Even though zlib is telling me the input data is corrupt, I'm confident that it is not since the game is able to decompress these files with no issues AND this is not isolated to a single data stream. I have hundreds of thousands of unique data streams compressed the same way and they all throw a Z_DATA_ERROR
somewhere in the middle of the decompression.
Furthermore, the partially decompressed data that IS successfully decompressed, is correct. The output is exactly as expected.
Also, about 10% of the time, zlib WILL decompress the entire file, however the result is not correct. Large chunks of the decompressed data contain the same byte repeated over and over, which tells me it was a false positive.
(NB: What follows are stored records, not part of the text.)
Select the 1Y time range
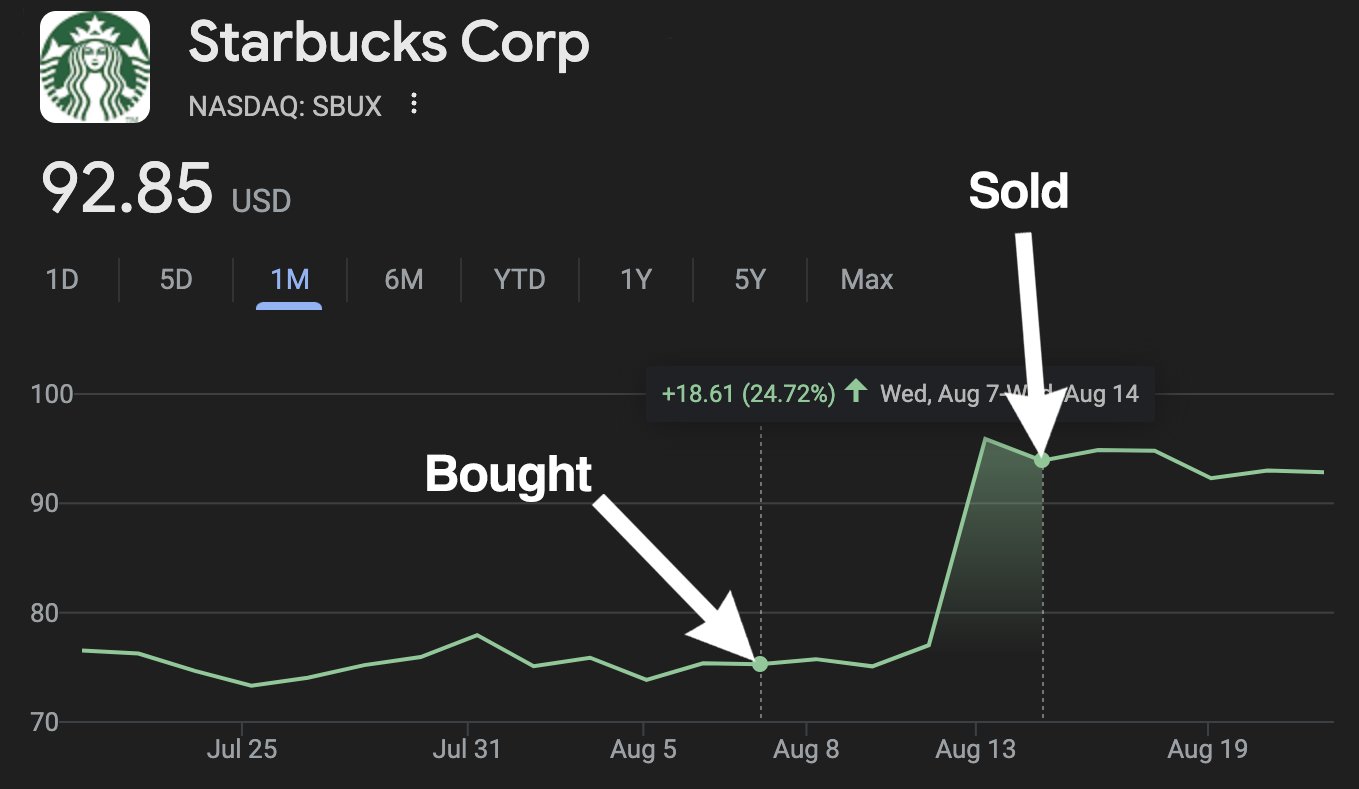 coord(636,280)
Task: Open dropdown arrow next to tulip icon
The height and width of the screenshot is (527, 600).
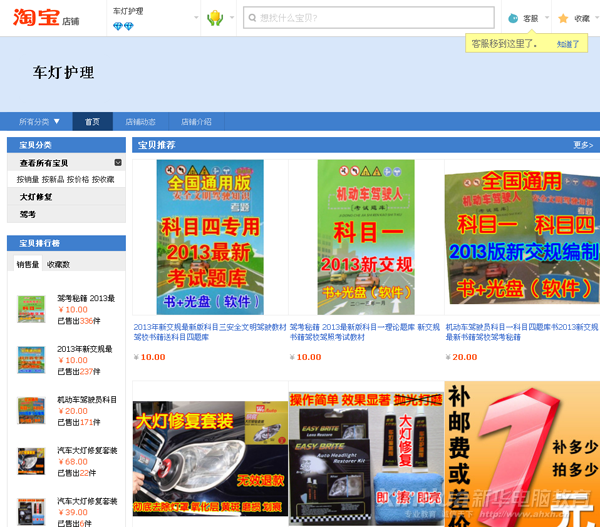Action: point(230,18)
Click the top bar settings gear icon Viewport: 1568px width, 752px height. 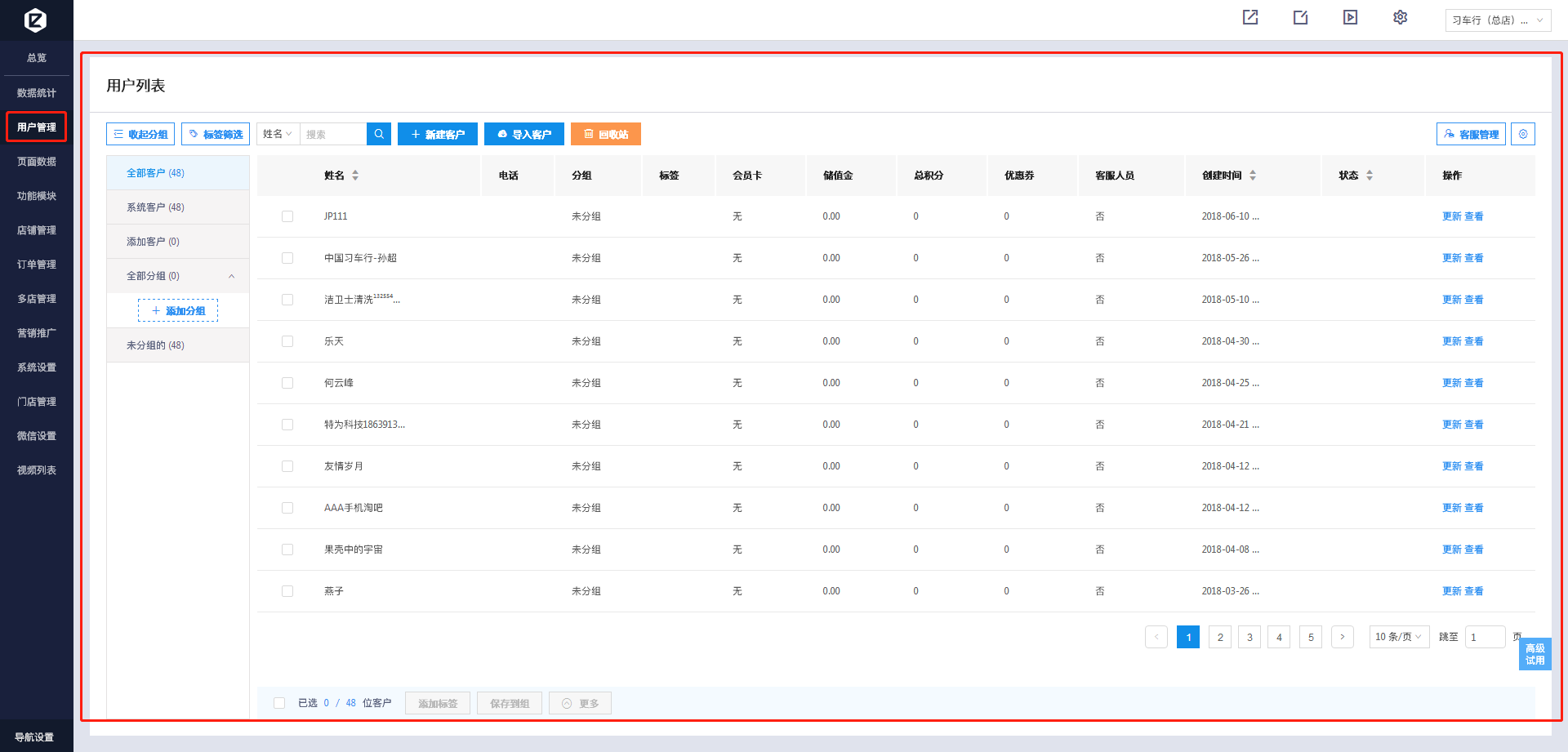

Here's my decompression code:
//QByteArray is a Qt wrapper for a char *
QByteArray Compression::DecompressData(QByteArray data)
{
QByteArray result;
int ret;
z_stream strm;
static const int CHUNK_SIZE = 1;//set to 1 just for debugging
char out[CHUNK_SIZE];
strm.zalloc = Z_NULL;
strm.zfree = Z_NULL;
strm.opaque = Z_NULL;
strm.avail_in = data.size();
strm.next_in = (Bytef*)(data.data());
ret = inflateInit2(&strm, -15);
if (ret != Z_OK)
{
qDebug() << "init error" << ret;
return QByteArray();
}
do
{
strm.avail_out = CHUNK_SIZE;
strm.next_out = (Bytef*)(out);
ret = inflate(&strm, Z_NO_FLUSH);
qDebug() << "debugging output: " << ret << QString::number(strm.total_in, 16);//This tells me which input byte caused the failure
Q_ASSERT(ret != Z_STREAM_ERROR);
switch (ret)
{
case Z_NEED_DICT:
ret = Z_DATA_ERROR;
case Z_DATA_ERROR:
case Z_MEM_ERROR:
(void)inflateEnd(&strm);
return result;
}
result.append(out, CHUNK_SIZE - strm.avail_out);
} while (strm.avail_out == 0);
inflateEnd(&strm);
return result;
}
Here is a pastebin of an example file's data compressed data with the 0x789C
and trailing CRC removed. I can supply literally endless example files. All of them have the same issue.
Running that data through the above function will decompress the beginning of the stream correctly, but fail on input byte 0x18C
. You can tell it decompressed correctly when the start of the file begins with 0x000B
and the decompressed data is longer than the input data.
I wish I knew more about deflate compression to solve this problem myself. My initial thoughts are that the game has decided to use a custom version of zlib or an extra parameter needs to be given to zlib in order to decompress it correctly. I've asked around and tried many things for days, and I really need someone with knowledge on the subject to weigh in here. Thanks for your time!